On Tuesday, Miami-Dade Circuit Court Judge Michael Hanzman ruled the City of Miami unlawfully approved a settlement with West Flagler Associates, owners of Magic City Casino and other gambling sites in the city, to let the company build the fronton and card room on a property at 3030 Biscayne Boulevard owned by Crescent Heights, the development firm headed by Russell Galbut.
Hanzman determined that Miami City Attorney Vicky Mendez erroneously opined that Miami Mayor Francis Suarez’s Feb. 21, 2020 veto of the West Flagler settlement was not applicable because the city commission’s approval of the agreement did not constitute a land use decision per the city’s charter.
“The court concludes that the commission’s decision to enter into this settlement agreement was a ‘land use decision’ as that phrase would be understood by the average citizen,” Hanzman wrote. “The decision to give the mayor this broad veto power was carefully considered and enacted into law because ‘land use decisions’ can dramatically impact the health and well-being of a community.”
In an email statement, Mendez said the city is still evaluating what it’s next step will be, including a possible appeal. “We appreciate Judge Hanzman’s efforts in trying to clarify the complex issues in this case,” Mendez said. “We are reviewing the court’s order to determine how best to proceed in light of the ruling.”
In a written statement, Braman said he and the other plaintiffs are pleased with Hanzman’s decision.

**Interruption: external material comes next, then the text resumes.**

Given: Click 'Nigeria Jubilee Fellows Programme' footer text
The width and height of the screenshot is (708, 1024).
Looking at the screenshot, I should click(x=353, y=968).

In March of last year, entities controlled by Braman and Perez joined forces with two homeowner associations to sue the city and West Flagler. “With help from the mayor and commission, Miami has become a world class city and is on the precipice of further transformational leaps,” Braman said. “The last thing our city needs is the plight and desolation that come with casino gambling.”
Joseph DeMaria, a partner with Fox Rothschild representing West Flagler, said his client doesn’t want to appeal Hanzman’s ruling and would prefer to redo the process for approving the settlement agreement, which would involve another vote by the city commission and a possible second veto from Suarez. The difference is that this time, his clients want the city commission to vote on overriding the mayor’s veto by a supermajority, DeMaria said during a phone interview.
“If we get to that point and the city commission does override a veto, great,” DeMaria said. “If it doesn’t get overridden, then we will go to trial and we believe we will win.”
The settlement agreement had put the brakes on a pending federal lawsuit West Flagler filed against the city over an ordinance that would require the company to seek final approval for the fronton from city boards and the city commission. West Flagler contends that a 2012 opinion by then-zoning administrator Barnaby Min allows the fronton to be built and that the casino operator only has to obtain state permits to open the jai alai and card room facility.
In an earlier ruling for the Braman-Perez lawsuit, Hanzman ruled Min’s opinion had no legal basis, said Grace Mead, a shareholder with Stearns Weaver Miller, which represents the plaintiffs. “The letter West Flagler obtained would have opened up two-thirds of the city to gambling,” Mead said. “It has no legal effect and because of that they don’t have a legal basis to move forward with the Jai Alai facility in Edgewater.”
DeMaria said his client is offering the city the same terms, including waiving all attorney fees and a stipulation that West Flagler will not place slot machines in the proposed fronton and card room. “The same day Hanzman ruled, I resubmitted the settlement agreement to the city,” he said. “If it doesn’t get approved, all bets are off. Mr. Braman and his anti-gambling crusade need to seriously think about what he’s doing to the city. This is going to be a pari mutuel activity, which has been around since 1932.”